Christian parents have many reasons to thank to God for all the practical resources now available on parenting. We easily forget that biblically informed and cross-centered books, articles, and conferences have not been around forever.
But as I know from personal experience, this wealth of material at our fingertips can also subtly lead us to believe successful parenting is merely the accumulation of sound bite suggestions, reading the right material, and accurately putting all this into practice. Discernment and practice are critical, but even more essential to successful parenting is the active grace and power of our sovereign God. Like few other responsibilities, parenting reveals our human weaknesses and provides us with many opportunities for prayer.
In his new book A Praying Life, Paul Miller shares a number of personal stories in his growth in personal prayer including this one, which—if I’m honest—confronts my personal pattern of parenting. Miller writes,
When our kids were two, five, eight, twelve, fourteen, and sixteen, I wrote this in my prayer journal:
March 19, 1991. Amazing how when I don’t pray in the morning evil just floods into our home. I absolutely must pray! Oh, God, give me the grace to pray.

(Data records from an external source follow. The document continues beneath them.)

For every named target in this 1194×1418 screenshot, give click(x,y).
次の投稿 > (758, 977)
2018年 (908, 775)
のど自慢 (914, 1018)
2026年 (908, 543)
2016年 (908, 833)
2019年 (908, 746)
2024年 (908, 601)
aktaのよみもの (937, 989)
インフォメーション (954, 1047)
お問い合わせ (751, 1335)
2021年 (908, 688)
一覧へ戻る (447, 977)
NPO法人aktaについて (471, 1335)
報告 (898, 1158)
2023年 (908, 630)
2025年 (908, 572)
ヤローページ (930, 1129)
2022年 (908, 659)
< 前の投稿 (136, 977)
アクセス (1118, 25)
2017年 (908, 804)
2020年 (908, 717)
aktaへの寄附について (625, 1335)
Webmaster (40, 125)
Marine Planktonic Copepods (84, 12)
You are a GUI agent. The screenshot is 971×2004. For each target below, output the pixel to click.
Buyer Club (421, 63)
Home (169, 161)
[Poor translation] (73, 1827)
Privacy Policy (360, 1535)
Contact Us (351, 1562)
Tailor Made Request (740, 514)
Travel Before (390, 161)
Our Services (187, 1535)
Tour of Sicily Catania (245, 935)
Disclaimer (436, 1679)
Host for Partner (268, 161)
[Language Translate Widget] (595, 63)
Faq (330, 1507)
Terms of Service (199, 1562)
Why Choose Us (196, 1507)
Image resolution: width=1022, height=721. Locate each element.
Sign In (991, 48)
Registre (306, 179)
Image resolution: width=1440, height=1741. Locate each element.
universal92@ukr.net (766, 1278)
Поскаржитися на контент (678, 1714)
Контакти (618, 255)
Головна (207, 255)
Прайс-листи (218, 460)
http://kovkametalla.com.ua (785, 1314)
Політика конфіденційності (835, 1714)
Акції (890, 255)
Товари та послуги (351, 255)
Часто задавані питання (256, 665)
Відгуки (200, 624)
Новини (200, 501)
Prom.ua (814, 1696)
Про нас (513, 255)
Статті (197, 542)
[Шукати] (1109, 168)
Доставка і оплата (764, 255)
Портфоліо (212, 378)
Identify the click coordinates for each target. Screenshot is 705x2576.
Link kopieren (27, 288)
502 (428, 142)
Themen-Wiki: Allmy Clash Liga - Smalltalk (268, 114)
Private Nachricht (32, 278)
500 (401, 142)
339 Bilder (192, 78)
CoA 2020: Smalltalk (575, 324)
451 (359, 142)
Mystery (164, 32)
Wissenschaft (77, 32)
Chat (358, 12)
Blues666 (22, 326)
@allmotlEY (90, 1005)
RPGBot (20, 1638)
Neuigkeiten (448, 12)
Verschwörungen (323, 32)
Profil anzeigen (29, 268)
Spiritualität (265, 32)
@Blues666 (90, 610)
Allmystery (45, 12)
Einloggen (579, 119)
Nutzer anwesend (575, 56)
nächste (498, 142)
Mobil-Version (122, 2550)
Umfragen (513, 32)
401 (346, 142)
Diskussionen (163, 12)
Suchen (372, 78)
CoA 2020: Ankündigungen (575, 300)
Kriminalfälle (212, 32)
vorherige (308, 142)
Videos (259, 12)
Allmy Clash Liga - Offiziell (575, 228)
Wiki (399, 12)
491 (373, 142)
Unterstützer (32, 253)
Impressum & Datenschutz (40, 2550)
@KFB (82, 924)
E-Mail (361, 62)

It took me seventeen years to realize I couldn’t parent on my own. It was not a great spiritual insight, just a realistic observation. If I didn’t pray deliberately and reflectively for members of my family by name every morning, they’d kill one another. I was incapable of getting inside their hearts. I was desperate. But even more, I couldn’t change my self-confident heart. My prayer journal reflects both my inability to change my kids and my inability to change my self-confidence. That’s why I need grace even to pray…
It didn’t take me long to realize that I did my best parenting by prayer, I began to speak less to the kids and more to God. It was actually quite relaxing.
—Paul E. Miller, A Praying Life (NavPress 2009) pp. 59-60.